What if tomorrow nobody but the United States would use the US-dollar? Every country, or society would use their own currency for internal and international trade, their own economy-based, non-fiat currency. It could be traditional currencies or new government controlled crypto-currencies, but a country’s own sovereign money. No longer the US-dollar. No longer the dollar’s foster child, the Euro. No longer international monetary transactions controlled by US banks and – by the US-dollar controlled international transfer system, SWIFT, the system that allows and facilitates US financial and economic sanctions of all kinds – confiscation of foreign funds, stopping trades between countries, blackmailing ‘unwilling’ nations into submission. What would happen? – Well, the short answer is that we would certainly be a step close to world peace, away from US (financial) hegemony, towards nation states’ sovereignty, towards a world geopolitical structure of more equality.
We are not there yet. But graffities are all over the walls signaling that we are moving quite rapidly in that direction. And Trump knows it and his handlers know it – which is why the onslaught of financial crime – sanctions – trade wars – foreign assets and reserves confiscations, or outright theft – all in the name of “Make America Great Again”, is accelerating exponentially and with impunity. What is surprising is that the Anglo-Saxon hegemons do not seem to understand that all the threats, sanctions, trade barriers, are provoking the contrary to what should contribute to American Greatness. Economic sanctions, in whatever form, are effective only as long as the world uses the US dollar for trading and as reserve currency.
Once the world gets sick and tired of the grotesque dictate of Washington and the sanction schemes for those who do no longer want to go along with the oppressive rules of the US, they will be eager to jump on another boat, or boats – abandoning the dollar and valuing their own currencies. Meaning trading with each other in their own currencies – and that outside of the US banking system which so far even controls trading in local currencies, as long as funds have to be transferred from one nation to another via SWIFT…
The Central Bank of Russia (CBR) has purchased 200,000 troy ounces (6 tons) of gold in May, boosting bullion reserves to 2,190 tons.
Russia increased its gold reserves by 0.3 percent in one month from May 1 to June 1, the central bank reported on Thursday. In May, the regulator held some 2,183 tons of the precious metal.
Moscow has been actively beefing up bullion reserves in order to reduce reliance on the US dollar and to diversify its foreign exchange reserves.

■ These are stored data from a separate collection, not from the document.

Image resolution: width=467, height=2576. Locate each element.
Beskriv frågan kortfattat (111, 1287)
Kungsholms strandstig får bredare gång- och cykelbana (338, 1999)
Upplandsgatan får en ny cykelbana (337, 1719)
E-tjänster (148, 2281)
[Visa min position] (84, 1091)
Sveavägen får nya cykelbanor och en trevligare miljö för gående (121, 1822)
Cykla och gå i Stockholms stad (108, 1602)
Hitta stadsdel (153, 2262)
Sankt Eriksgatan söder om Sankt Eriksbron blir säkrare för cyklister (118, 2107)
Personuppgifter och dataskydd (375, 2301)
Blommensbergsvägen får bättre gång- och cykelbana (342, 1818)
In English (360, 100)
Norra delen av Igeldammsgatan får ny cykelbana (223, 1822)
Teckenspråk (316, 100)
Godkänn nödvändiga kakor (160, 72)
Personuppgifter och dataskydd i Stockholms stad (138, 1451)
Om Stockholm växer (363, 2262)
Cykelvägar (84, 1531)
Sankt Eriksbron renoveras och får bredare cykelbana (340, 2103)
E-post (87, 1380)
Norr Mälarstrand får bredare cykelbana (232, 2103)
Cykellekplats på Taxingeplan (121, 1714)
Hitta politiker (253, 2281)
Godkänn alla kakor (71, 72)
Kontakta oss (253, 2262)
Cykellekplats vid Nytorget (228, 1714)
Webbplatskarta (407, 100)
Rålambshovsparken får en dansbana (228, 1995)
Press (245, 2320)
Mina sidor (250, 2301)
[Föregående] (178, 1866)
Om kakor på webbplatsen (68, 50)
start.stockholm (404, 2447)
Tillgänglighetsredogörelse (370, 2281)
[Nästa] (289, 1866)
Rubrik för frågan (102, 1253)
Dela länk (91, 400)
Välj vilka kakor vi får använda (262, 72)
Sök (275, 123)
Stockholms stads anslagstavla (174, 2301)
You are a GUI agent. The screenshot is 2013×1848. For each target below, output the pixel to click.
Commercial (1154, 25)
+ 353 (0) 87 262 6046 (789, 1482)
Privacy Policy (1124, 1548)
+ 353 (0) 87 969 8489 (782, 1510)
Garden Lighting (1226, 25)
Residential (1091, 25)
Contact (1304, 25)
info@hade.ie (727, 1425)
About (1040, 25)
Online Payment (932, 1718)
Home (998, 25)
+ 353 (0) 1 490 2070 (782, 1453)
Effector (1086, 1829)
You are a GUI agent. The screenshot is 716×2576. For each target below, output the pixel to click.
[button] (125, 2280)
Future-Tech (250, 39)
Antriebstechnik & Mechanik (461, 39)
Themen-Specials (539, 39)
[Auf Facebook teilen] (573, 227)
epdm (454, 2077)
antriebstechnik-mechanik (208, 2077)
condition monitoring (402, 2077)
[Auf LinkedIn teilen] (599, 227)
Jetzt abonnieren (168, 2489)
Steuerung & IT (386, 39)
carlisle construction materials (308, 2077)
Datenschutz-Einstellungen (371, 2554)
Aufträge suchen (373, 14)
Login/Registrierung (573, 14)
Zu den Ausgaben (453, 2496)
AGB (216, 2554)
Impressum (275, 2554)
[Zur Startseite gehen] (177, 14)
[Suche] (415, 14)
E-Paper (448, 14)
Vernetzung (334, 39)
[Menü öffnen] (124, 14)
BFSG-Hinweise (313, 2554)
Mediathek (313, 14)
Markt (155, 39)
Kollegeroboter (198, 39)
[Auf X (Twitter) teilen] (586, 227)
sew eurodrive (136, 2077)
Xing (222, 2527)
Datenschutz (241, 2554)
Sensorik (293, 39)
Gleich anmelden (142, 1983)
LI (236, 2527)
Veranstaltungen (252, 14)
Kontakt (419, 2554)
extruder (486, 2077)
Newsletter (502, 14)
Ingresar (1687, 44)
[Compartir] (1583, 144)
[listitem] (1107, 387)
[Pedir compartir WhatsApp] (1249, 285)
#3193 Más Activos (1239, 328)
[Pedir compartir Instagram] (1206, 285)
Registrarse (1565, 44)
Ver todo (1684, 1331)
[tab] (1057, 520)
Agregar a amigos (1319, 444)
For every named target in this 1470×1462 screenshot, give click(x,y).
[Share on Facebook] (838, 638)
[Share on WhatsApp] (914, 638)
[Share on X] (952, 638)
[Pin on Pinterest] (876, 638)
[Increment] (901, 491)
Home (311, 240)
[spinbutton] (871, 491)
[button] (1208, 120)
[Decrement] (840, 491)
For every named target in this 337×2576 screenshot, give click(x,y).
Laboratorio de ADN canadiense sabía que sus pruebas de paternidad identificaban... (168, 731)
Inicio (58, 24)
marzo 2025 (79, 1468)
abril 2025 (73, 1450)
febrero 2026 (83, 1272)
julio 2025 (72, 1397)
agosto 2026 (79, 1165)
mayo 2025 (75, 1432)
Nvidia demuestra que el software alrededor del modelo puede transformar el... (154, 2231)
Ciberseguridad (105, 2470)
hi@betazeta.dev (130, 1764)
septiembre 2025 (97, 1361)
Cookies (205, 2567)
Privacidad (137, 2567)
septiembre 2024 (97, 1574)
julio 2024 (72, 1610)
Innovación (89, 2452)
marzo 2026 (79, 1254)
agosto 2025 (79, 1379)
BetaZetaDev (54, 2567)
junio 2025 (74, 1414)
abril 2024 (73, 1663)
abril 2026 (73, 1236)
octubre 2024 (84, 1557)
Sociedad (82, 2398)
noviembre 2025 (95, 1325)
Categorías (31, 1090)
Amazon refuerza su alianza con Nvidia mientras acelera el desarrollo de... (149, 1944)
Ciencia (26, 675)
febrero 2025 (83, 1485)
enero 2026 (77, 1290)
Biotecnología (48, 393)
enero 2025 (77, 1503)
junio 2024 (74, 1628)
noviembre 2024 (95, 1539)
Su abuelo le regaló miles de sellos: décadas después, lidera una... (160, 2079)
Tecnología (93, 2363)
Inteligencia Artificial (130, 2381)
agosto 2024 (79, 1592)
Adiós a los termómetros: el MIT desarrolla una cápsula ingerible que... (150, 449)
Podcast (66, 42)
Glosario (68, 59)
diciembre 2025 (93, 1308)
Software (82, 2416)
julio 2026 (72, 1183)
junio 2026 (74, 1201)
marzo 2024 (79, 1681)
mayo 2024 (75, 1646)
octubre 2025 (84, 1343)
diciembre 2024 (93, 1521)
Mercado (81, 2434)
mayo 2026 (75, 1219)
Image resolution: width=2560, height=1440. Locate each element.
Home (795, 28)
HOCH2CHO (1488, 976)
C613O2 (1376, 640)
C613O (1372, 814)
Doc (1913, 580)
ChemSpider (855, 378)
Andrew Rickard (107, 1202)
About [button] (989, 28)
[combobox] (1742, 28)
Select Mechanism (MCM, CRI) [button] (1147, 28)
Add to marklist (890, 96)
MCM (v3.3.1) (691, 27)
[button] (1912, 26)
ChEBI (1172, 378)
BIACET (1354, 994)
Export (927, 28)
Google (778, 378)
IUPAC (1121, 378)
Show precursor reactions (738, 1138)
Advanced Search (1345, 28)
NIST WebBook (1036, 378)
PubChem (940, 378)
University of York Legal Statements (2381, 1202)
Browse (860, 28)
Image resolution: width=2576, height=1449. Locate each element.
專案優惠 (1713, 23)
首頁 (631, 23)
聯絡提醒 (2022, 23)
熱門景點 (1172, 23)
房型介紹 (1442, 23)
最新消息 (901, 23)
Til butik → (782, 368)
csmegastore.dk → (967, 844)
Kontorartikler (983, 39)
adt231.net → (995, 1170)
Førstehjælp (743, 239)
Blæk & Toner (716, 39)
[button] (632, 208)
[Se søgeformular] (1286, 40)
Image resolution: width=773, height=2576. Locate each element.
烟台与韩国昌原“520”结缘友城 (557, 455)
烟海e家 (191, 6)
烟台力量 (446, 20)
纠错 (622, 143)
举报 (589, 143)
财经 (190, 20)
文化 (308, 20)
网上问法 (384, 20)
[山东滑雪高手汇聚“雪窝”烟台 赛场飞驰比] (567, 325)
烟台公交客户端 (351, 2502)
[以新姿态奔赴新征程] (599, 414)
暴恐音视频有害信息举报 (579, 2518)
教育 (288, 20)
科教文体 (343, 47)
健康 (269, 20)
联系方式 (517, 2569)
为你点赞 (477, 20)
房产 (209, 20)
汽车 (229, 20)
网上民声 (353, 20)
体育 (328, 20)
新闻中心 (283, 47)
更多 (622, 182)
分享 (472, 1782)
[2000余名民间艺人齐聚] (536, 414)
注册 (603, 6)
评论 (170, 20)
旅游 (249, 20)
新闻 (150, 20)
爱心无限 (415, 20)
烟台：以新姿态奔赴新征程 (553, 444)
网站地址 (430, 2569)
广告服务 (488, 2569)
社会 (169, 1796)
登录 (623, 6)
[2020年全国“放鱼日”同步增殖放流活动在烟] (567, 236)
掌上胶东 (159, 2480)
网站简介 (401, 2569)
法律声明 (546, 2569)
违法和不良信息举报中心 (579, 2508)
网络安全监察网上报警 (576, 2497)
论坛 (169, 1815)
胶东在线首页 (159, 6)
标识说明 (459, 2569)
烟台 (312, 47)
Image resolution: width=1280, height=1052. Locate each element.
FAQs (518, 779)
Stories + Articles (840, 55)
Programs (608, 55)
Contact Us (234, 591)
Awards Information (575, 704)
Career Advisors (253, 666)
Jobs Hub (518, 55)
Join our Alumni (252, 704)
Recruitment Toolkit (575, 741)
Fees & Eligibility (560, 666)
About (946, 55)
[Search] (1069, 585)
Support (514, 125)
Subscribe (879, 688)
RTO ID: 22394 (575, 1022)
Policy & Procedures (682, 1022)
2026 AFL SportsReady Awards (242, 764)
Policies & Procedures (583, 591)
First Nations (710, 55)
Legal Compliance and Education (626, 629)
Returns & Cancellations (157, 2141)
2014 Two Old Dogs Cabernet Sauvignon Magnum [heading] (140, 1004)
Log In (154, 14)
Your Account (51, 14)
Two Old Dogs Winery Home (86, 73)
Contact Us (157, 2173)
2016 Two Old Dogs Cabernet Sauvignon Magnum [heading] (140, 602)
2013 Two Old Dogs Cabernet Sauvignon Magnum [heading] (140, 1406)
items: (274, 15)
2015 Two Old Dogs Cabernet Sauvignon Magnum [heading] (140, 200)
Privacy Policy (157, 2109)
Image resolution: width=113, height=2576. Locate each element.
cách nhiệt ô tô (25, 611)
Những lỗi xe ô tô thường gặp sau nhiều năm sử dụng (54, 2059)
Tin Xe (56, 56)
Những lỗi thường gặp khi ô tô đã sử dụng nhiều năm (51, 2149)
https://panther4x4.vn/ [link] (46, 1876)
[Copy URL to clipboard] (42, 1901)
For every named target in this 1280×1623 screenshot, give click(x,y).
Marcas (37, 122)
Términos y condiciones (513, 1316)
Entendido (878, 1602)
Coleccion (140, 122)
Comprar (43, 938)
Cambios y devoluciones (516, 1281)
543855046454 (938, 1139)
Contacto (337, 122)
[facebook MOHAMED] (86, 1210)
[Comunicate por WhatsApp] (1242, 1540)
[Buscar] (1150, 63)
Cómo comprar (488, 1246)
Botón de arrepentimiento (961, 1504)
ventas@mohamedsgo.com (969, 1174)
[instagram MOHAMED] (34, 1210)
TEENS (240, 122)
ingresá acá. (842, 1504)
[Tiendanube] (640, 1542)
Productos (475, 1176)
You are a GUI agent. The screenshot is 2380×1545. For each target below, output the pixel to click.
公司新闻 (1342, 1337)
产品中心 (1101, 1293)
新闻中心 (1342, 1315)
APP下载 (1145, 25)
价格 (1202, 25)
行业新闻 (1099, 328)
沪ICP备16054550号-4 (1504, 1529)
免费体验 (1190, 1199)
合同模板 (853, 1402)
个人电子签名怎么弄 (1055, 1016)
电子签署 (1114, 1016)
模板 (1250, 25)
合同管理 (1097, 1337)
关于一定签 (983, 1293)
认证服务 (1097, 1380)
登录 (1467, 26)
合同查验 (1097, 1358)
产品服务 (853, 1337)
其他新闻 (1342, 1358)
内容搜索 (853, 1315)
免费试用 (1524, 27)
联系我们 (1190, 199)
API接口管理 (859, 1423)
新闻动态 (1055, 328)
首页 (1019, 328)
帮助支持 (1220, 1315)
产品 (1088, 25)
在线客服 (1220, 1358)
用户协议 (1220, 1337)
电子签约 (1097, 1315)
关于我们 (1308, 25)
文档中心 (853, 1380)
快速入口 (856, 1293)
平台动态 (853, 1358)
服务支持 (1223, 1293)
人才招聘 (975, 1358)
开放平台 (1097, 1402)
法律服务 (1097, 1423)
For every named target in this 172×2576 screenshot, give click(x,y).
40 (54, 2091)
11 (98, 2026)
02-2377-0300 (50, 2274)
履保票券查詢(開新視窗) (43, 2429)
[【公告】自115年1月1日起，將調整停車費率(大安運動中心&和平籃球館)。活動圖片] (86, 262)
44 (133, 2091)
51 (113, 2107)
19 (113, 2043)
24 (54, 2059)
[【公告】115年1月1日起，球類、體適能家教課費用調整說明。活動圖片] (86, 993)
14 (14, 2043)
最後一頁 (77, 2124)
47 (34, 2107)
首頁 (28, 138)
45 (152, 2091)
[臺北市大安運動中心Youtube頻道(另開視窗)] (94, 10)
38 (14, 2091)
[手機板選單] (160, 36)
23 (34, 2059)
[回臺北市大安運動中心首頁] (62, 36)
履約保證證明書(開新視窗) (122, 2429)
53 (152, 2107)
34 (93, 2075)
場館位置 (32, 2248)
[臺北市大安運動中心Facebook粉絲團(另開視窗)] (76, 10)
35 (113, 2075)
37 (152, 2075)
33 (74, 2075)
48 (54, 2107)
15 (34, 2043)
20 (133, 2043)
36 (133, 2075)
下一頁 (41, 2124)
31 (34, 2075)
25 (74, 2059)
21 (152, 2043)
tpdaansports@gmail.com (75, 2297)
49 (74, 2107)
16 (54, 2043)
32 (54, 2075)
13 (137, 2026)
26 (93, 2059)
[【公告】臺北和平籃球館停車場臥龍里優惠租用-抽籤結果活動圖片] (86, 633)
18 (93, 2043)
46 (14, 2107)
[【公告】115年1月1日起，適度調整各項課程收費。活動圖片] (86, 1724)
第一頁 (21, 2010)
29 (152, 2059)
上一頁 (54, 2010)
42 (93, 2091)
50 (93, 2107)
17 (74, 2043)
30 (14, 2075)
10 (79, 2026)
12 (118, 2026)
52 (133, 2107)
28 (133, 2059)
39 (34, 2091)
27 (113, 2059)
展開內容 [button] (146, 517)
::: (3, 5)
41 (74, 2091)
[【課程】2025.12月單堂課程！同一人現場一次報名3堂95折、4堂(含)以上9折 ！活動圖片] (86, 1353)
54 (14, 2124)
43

Russia’s international reserves are highly liquid foreign assets comprising stocks of monetary gold, foreign currencies and Special Drawing Right (SDR) assets, which are at the disposal of the Central Bank of Russia and the government.
In the first 5 months of this year, Russia added 78 tons of gold to its coffers, increasing the precious metal’s share in its international reserves by 3.7 percent. Last year, the CBR bought some 274 tons of gold.
“I think what Russia is doing, or other central banks are recognizing, is that they need to increase their gold reserves because of the impending dollar crisis,” CEO of Euro Pacific Capital Peter Schiff told RT in May.
Allow me to repeat myself once again, Your Anglo-Zionist rogue-empire is falling, Mr and Ms Exceptional America: “The party’s over…”, “The fat lady has sung.”, “Bye Bye Miss American Pie…” Take your pick!
JP Morgan says dump US dollar as its century of global dominance coming to end
Published time: 24 Jul, 2019
The US dollar will struggle to remain the top international currency in the coming decades as the rising power of Asian economies is set to undermine its leading position, Wall Street bank JPMorgan Chase has predicted.
“The US dollar has been the world’s dominant reserve currency for almost a century,” the bank’s strategist Craig Cohen wrote in a report earlier this month.
However, we believe the dollar could lose its status as the world’s dominant currency…due to structural reasons as well as cyclical impediments.
Many other currencies came to their demise throughout history, thanks to shifts in global economic centers, which is now poised to move towards Asia, the strategist points out. While China’s accession to global superpower status is believed to be one of the factors of this shift, it’s not the only one.
The Asian economic zone as a whole (from the Arabian Peninsula and Turkey in the West to Japan and New Zealand in the East, and from Russia in the North and Australia in the South) accounts for two-thirds of global economic growth and 50 percent of global GDP. The growing purchasing power of the region will boost the number of non-dollar transactions, eroding the greenback’s reserve currency status and setting the grounds for its replacement as the dominant international currency, according to the bank.
“In other words, in the coming decades we think the world economy will transition from the US and US dollar dominance toward a system where Asia wields greater power,” JP Morgan concludes.
The only advice here, according to the bank, is to get rid of US dollar ‘overweights’ in investment portfolios and to diversify. While some banks are dumping the dollar in favor of the euro, others prefer a more stable source of value, gold.
As the looming shift is already being felt by some, the demand for the precious yellow metal was at its highest in almost half a century in 2018. Russia and China are leading the gold rush, having added 16 and seven tons respectively to their central bank holdings in May. Both Moscow and Beijing boosted their bullion reserves by more than 70 tons in the first five months of this year.